▶ [Text under study]:
━━━━━━━━━━

Stale-While-Revalidate

Arcturus-Prime uses a stale-while-revalidate caching pattern for expensive data fetches. The flow:

Request comes in


Check in-memory cache (Map)

    ├── HIT + FRESH (< 60s) ──→ Return cached data immediately

    ├── HIT + STALE (> 60s) ──→ Return cached data immediately
    │                            + trigger background revalidation

    └── MISS ──→ Fetch from source
                  Store in memory cache (60s TTL)
                  Store in KV (longer TTL)
                  Return fresh data

The in-memory cache lives in the Worker’s global scope and persists across requests within the same isolate. It uses a 60-second TTL. KV serves as the second-tier cache with longer TTLs (5-15 minutes depending on the data type).

// Simplified cache implementation
const memoryCache = new Map<string, { data: any; timestamp: number }>();
const MEMORY_TTL = 60_000; // 60 seconds

async function getCached(key: string, fetcher: () => Promise<any>, env: Env) {
  const now = Date.now();
  const cached = memoryCache.get(key);

  if (cached && now - cached.timestamp < MEMORY_TTL) {
    return cached.data; // Fresh hit
  }

  if (cached) {
    // Stale -- return immediately but revalidate in background
    revalidate(key, fetcher, env);
    return cached.data;
  }

  // Miss -- fetch, cache, return
  const data = await fetcher();
  memoryCache.set(key, { data, timestamp: now });
  await env.ARGOBOX_CACHE.put(`cache:${key}`, JSON.stringify(data));
  return data;
}

Cache Warmup

A dedicated endpoint pre-populates caches for critical data so the first visitor after a deployment does not hit cold caches:

POST /api/cache/warmup
Authorization: Bearer <CACHE_WARMUP_SECRET>

This endpoint is designed to be called by a cron trigger (Cloudflare Cron Triggers or an external scheduler). It fetches and caches:

  • Infrastructure status from all service endpoints
  • User roles from KV
  • Service health checks
  • Dashboard widget data

The endpoint is protected by a shared secret (CACHE_WARMUP_SECRET environment variable) to prevent abuse.

━━━━━━━━━━

▶ [Records]:
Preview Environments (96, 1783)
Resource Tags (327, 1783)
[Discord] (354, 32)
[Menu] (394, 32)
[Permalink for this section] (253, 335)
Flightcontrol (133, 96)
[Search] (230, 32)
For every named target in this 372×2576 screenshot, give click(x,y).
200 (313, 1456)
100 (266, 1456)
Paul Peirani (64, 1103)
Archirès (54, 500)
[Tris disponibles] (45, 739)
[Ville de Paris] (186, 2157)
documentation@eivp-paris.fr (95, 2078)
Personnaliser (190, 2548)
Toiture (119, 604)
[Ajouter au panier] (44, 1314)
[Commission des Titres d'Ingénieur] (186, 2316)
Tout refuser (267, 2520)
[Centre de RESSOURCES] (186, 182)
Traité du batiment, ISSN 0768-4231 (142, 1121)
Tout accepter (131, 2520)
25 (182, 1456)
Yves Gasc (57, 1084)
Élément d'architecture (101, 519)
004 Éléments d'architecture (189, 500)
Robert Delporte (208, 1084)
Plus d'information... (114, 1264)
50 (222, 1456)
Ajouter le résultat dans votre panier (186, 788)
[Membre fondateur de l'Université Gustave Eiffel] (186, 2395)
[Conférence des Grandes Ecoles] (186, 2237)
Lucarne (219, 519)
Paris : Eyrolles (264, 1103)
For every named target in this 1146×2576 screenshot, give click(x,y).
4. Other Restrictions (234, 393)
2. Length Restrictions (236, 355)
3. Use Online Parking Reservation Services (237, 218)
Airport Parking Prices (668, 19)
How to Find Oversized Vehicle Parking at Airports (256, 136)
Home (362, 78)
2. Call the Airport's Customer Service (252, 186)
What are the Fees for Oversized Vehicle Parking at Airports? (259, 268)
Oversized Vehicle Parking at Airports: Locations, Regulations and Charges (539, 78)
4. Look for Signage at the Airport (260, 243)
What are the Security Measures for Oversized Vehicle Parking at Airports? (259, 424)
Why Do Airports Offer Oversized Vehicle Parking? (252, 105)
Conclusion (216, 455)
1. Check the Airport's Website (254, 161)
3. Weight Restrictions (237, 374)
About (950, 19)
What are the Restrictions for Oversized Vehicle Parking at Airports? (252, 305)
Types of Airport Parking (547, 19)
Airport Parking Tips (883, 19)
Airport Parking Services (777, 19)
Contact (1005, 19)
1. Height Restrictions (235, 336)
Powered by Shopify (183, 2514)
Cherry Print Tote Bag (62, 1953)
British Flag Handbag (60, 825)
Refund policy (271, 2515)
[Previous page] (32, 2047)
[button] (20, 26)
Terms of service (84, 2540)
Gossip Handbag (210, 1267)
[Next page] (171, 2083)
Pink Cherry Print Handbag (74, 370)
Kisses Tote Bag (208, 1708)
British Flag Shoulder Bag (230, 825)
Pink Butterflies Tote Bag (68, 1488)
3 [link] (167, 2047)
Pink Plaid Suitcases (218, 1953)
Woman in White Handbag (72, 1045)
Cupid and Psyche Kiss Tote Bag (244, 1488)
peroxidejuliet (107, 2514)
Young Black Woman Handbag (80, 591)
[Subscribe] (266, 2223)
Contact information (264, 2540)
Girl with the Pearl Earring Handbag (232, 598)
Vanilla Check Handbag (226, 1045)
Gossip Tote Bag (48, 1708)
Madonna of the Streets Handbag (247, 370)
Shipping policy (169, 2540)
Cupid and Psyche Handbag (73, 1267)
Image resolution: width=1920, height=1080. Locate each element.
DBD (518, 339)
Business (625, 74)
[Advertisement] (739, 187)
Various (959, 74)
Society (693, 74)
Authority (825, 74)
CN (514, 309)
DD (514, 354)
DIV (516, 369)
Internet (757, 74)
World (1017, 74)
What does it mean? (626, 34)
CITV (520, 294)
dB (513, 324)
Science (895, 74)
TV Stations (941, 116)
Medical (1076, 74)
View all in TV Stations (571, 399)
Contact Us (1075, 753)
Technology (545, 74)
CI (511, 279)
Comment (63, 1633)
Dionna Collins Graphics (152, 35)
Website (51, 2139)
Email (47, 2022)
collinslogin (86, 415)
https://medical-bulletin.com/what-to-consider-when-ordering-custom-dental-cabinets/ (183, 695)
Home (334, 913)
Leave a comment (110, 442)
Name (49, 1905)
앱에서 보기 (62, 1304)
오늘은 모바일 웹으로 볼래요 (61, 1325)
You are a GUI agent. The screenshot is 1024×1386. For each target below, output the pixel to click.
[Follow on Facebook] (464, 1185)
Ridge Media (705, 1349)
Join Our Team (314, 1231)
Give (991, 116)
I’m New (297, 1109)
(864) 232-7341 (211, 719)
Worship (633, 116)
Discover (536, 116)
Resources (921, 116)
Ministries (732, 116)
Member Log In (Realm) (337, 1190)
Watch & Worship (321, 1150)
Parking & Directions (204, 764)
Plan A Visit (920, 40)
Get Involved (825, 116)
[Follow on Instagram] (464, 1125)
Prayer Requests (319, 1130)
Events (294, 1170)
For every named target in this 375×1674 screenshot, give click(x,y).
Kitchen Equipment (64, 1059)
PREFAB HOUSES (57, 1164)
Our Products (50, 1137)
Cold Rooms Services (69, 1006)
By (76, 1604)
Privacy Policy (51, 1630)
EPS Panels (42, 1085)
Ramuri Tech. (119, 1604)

━━━━━━━━━━

▶ [Required tasks]:
**1.** In the text on stale-while-revalidate caching, translate this sentence into Spanish: "The in-memory cache lives in the Worker’s global scope and persists across requests within the same isolate."
**2.** Carry on the text on stale-while-revalidate caching and cache warmup, starting right after its final sentence.

▶ [Written answers]:
**1.** La caché en memoria reside en el ámbito global del Worker y persiste entre solicitudes dentro del mismo isolate.

**2.**
Cache Status

The cache status endpoint provides visibility into what is currently cached:

GET /api/cache/status

Returns:

{
  "memoryCache": {
    "keys": 12,
    "oldestEntry": "2026-02-23T10:00:00Z",
    "newestEntry": "2026-02-23T10:05:30Z"
  },
  "kvKeys": [
    "cache:status:services",
    "cache:status:docker",
    "data:user-roles"
  ]
}

Rate Limiting

Public-facing API endpoints implement rate limiting to prevent abuse. Rate state is stored in KV with short TTLs:

const RATE_LIMIT = 10;       // requests
const RATE_WINDOW = 60_000;  // per 60 seconds

async function checkRateLimit(ip: string, env: Env): Promise<boolean> {
  const key = `rate:${ip}`;
  const current = await env.ARGOBOX_CACHE.get(key);
  const count = current ? parseInt(current) : 0;

  if (count >= RATE_LIMIT) {
    return false; // Rate limited
  }

  await env.ARGOBOX_CACHE.put(key, String(count + 1), {
    expirationTtl: 60, // Auto-expire after 60 seconds
  });
  return true;
}

Rate-limited endpoints return 429 Too Many Requests with a Retry-After header.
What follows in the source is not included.